Wasted his time with Heron’s dame,

while his army took Etal, Wark, and Heton, and the lesser holds of Tilmouth, Shoreswood, Twisel, Duddoe, and Thornton. This gleam of success was succeeded by the defeat of Flodden, after which, in 1514, Lord Dacre ravaged the Scottish border to beyond Borthwick. If the bishop’s garrison showed want of courage during James’s attack, the main body of the forces of the bishopric redeemed its character at Flodden, where they led the van under Sir William Bulmer. It was the last appearance of St. Cuthbert’s banner in the open field, and often as it had been displayed, it had never been attended by defeat. Bishop Ruthal once more put the castle in repair; the inner ward and the keep were made safe, and much money expended in masons’ and carpenters’ work on walls and roofs. The castle had been “prostratum et disruptum ad terram” by the Scots, a phrase which, however, is not to be taken literally. Bishops-Middleham is said to have been stripped for materials for Norham. By 1515 the castle was in order, victualled, and garrisoned. The walls were countermined as a precaution against “sawting,” or blowing up. The outer walls were buttressed and provided with “Murderers,” a well-known piece of ordnance of that day. When all was done, the masons were despatched to pull down Home Castle.

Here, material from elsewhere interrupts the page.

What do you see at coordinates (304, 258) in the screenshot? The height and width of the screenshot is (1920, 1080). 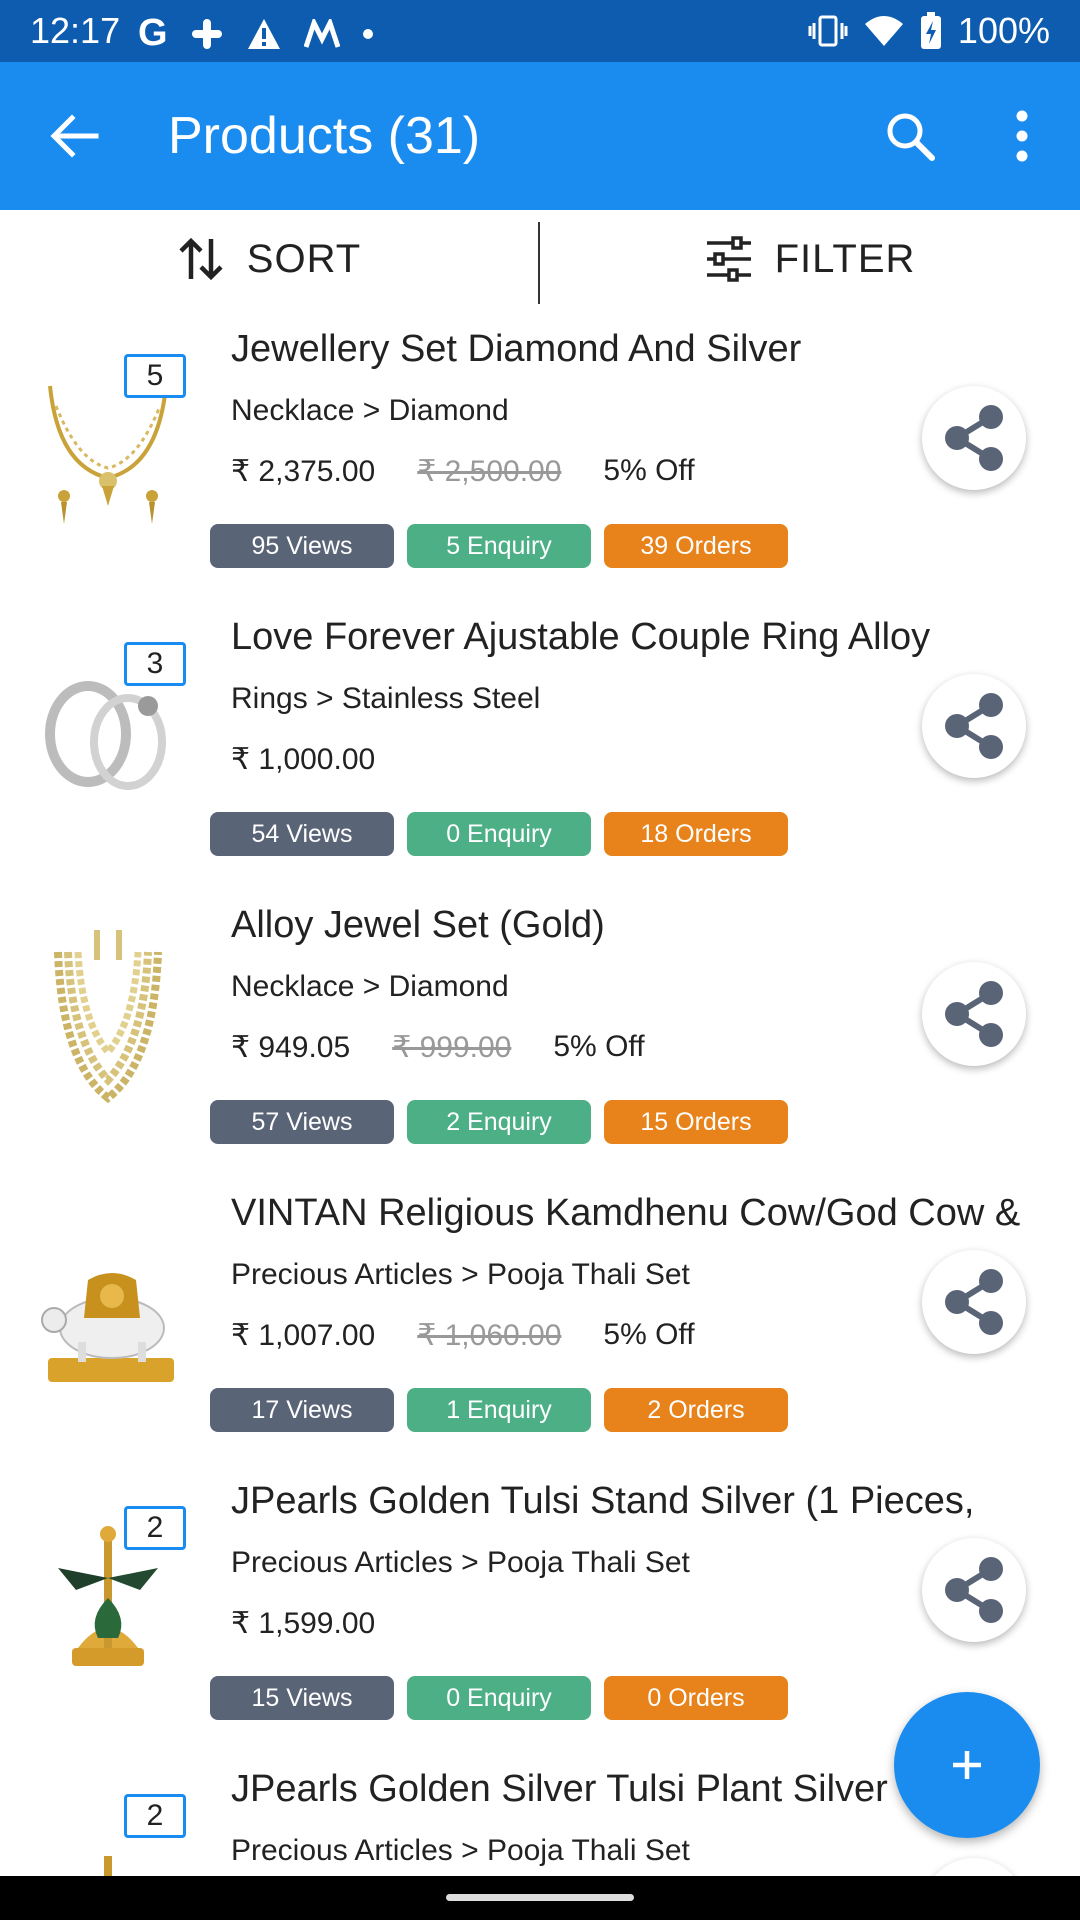 I see `sort-label: SORT` at bounding box center [304, 258].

Nothing seems to have lasted very long at Norham, for William, Lord Greystoke, the captain, found the outer ward so ruined as to be defenceless. Its four towers were too low, but the inner ward was regarded, “with the help of God,” as impregnable. At this time the long wall between the inner gate and the nether gate next the water was ready to be embattled. The four towers were to be raised with ashlar, and quarry rubbish was ready to fill up three of them. Wolsey held the see from 1522 to 1528, but does not seem to have troubled himself about the castle.

About 1530 the Scots appeared before Norham, but the castle was saved by the valour of Archdeacon Franklin, who had a special coat-of-arms assigned to him by Henry VIII. for this service. At this time there was regular stabling for 60 horses, a byre for cattle, which, if necessary, could hold 50 more horses, and there was room beneath the chapel for another 20, or 130 in all. Besides stores of salt meat, fish, and grain, 6 fed oxen and 400 sheep lay nightly beneath the castle wall. The garrison was composed of 59 men, besides children. This state of defence was probably stimulated by a whisper of treason, which caused the Privy Council to direct the Duke of Norfolk “to look to it.” Bishop Tunstal seems to have maintained the defences during the reign of Mary.

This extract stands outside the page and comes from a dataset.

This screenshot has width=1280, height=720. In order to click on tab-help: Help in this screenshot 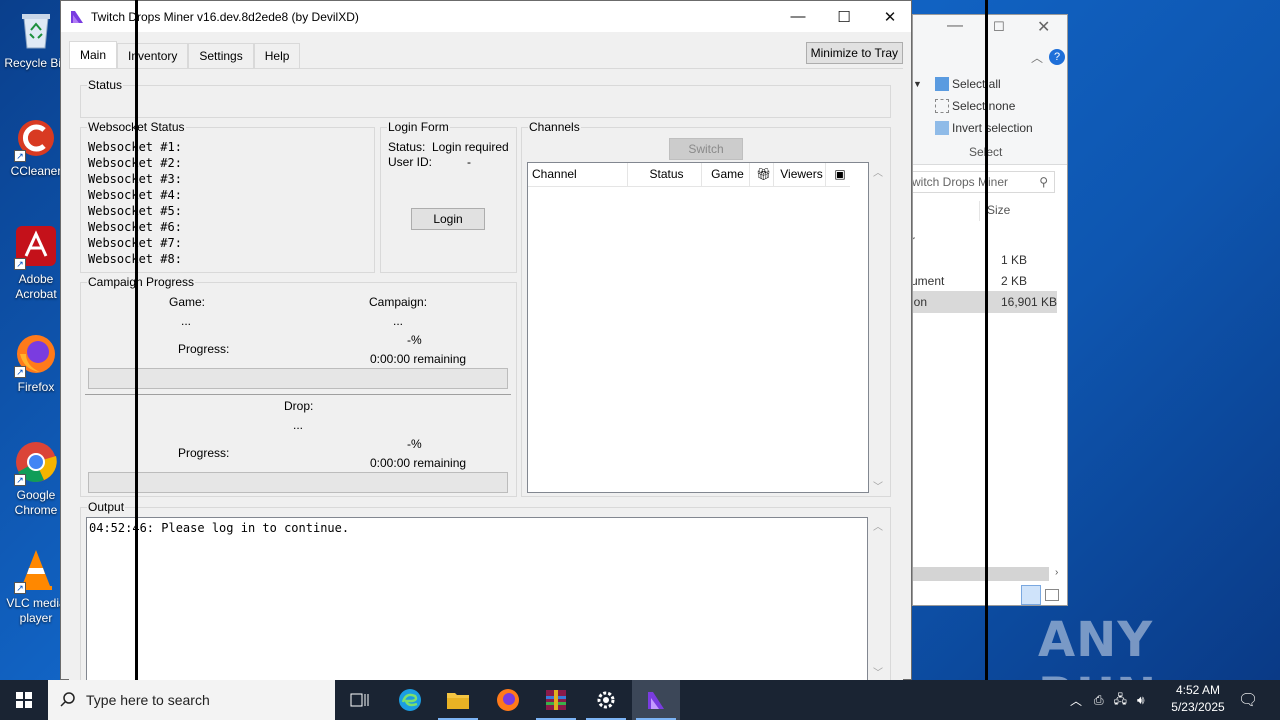, I will do `click(277, 56)`. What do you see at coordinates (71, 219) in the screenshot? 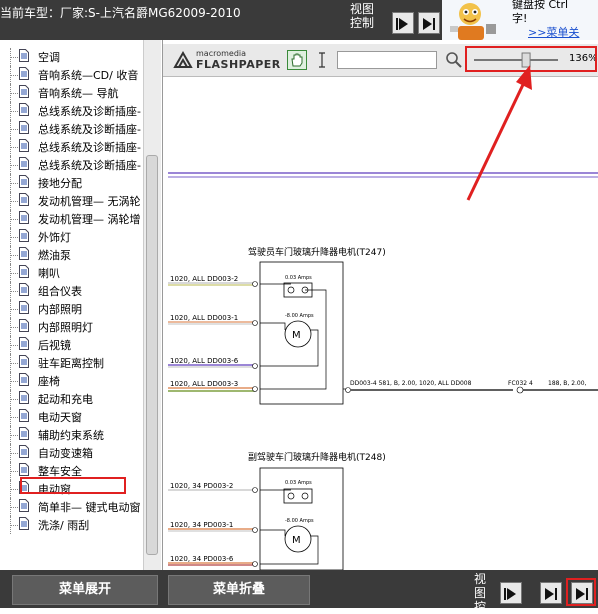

In the next few years, however, great changes took place. In 1542, the castle was finally put in order by Bishop Tunstal; but in 1551 the bishop was deprived, and the castle was reported again to need repairs. The wall of the inner ward towards the Tweed was rotten, the water having got into it on the removal of the lead from the adjacent buildings, and in such a state that a very light battery on the Scots’ bank would suffice to bring it down with the hall and kitchen. Half the keep had some time since fallen. The reporter, Sir George Bowes, points out the weakness of the place, and then, at great length, how an old castle was to made defensible in modern warfare. He especially dwells on the absence of flanking works. The outer ward wall, on the east, west, and south, is old, thin, and weak, and its small ward towers badly placed as flankers. The north wall was a low parapet, and the outer ward gates so hung that they could be lifted from the outside. He advises filling hall and kitchen with earth to support the river ward wall, and constructing a hall in the ruins of the keep. He is said to have lowered the keep one storey, reserving only the stair turret as a look-out. Probably it was at this time that the north-east bastion was built, and the embrasures made in the outer ward wall.